Hello there, Ben. How are you?

[00:00:33] Ben Haas: I'm excellent. How are you today?

[00:00:34] Adam Werner: Fantastic. It is a, as we're recording this, a wonderfully dreary beginning of fall day.

[00:00:43] Ben Haas: Yeah, well, tell you what, we're going to be complaining about shoveling snow in about two to three months.

[00:00:49] Adam Werner: So you bite your tongue.

[00:00:51] Ben Haas: The rain is not snow and therefore fine by me.

All good. So, kind of excited for this topic today because, if we're, I don't know, 120, 130 podcasts in, I can't believe primarily working with retirees that we haven't gone through this topic of talking about retirement communities and senior living. Clearly, it's a growing population, right? Baby boomers retiring now having to think about, you know, longer lifespans, a lot longer life expectancy.

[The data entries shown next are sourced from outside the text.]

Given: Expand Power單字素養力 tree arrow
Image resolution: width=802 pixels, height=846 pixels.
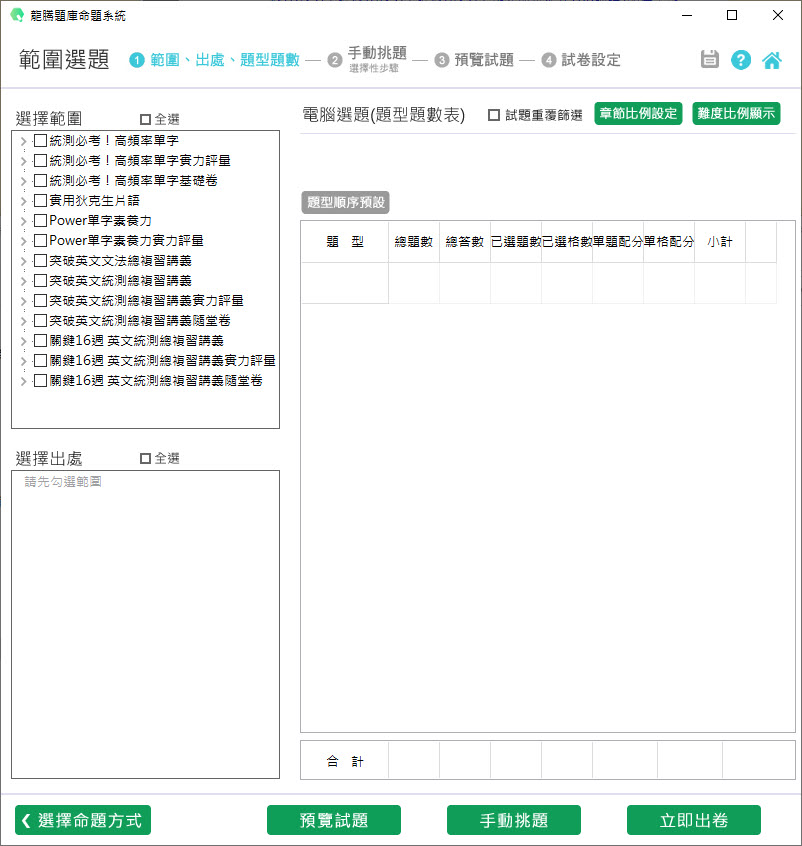Looking at the screenshot, I should (23, 221).
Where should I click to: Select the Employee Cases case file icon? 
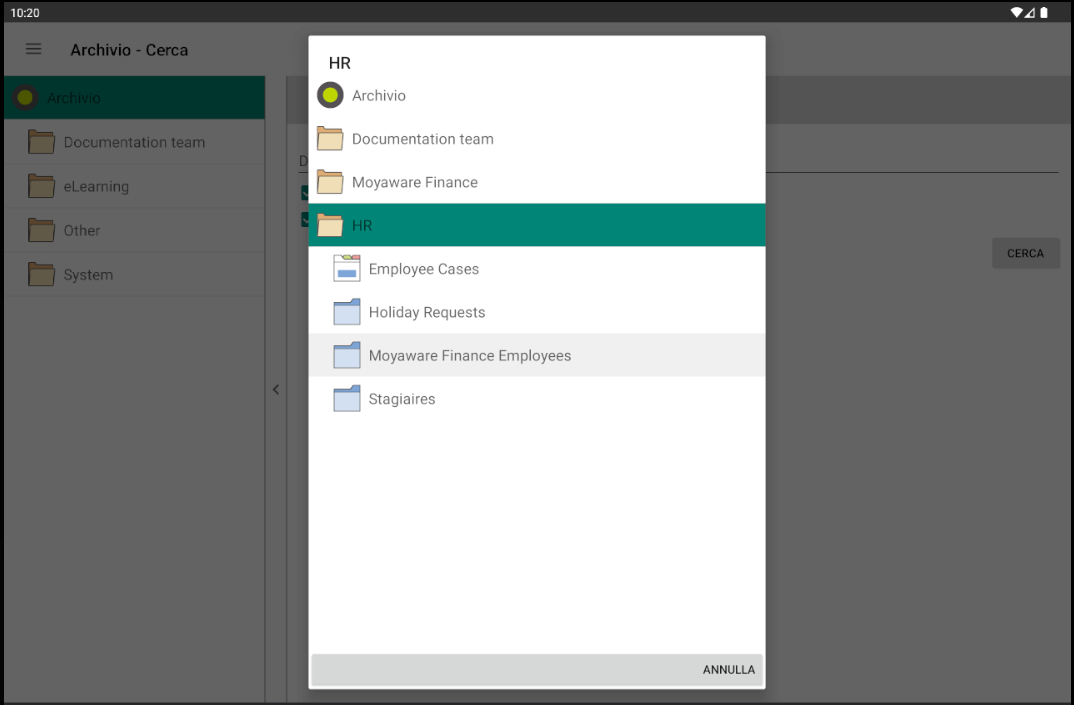click(x=346, y=267)
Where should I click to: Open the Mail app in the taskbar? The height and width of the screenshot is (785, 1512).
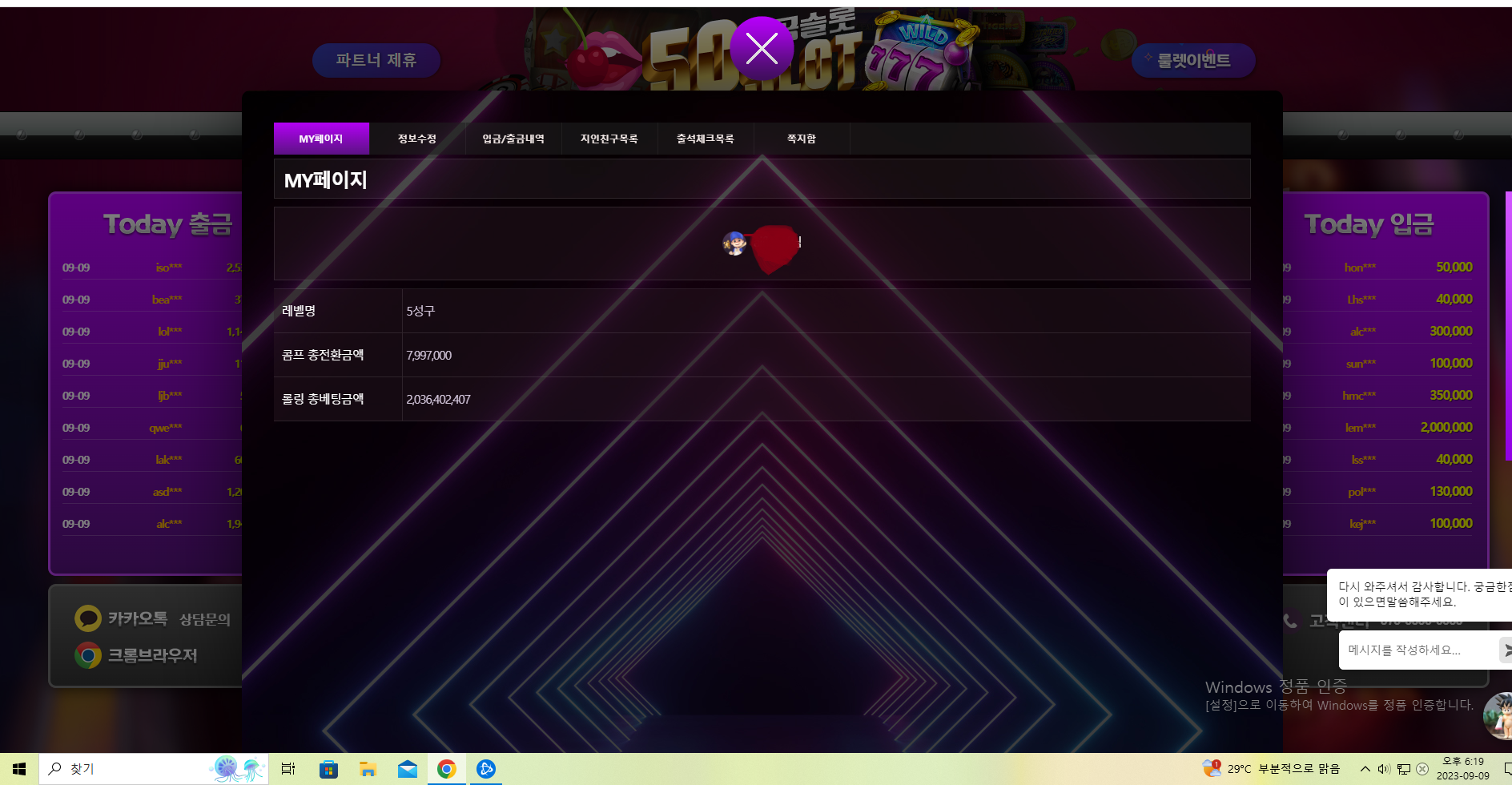coord(408,769)
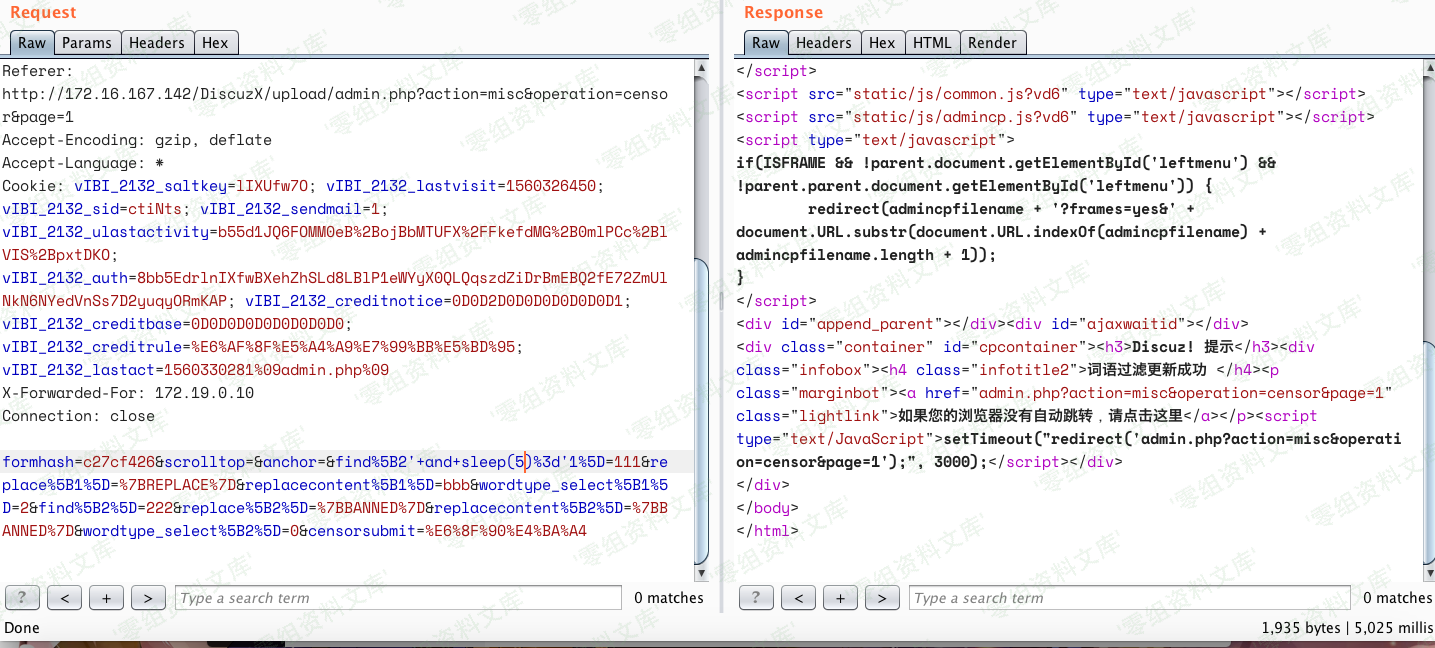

So there's clearly an increased kind of awareness to the benefits of what community living might look like. So let's just talk about it. What do we mean by it? What are the considerations? Our clients are starting to talk more and more to us about it. So let's, let's throw it out there to a podcast land.

[00:01:38] Adam Werner: Yeah. Yeah. I think you hit on it. It's, and I think most people know it as the baby boomer generation continues to age. I mean, that's, that's been a recurring theme of just, investment, the economy, investments, the economy markets in general thinking, you know, where, where are things headed and just that huge driving consumer force of baby boomers will certainly create these different ways of, of life.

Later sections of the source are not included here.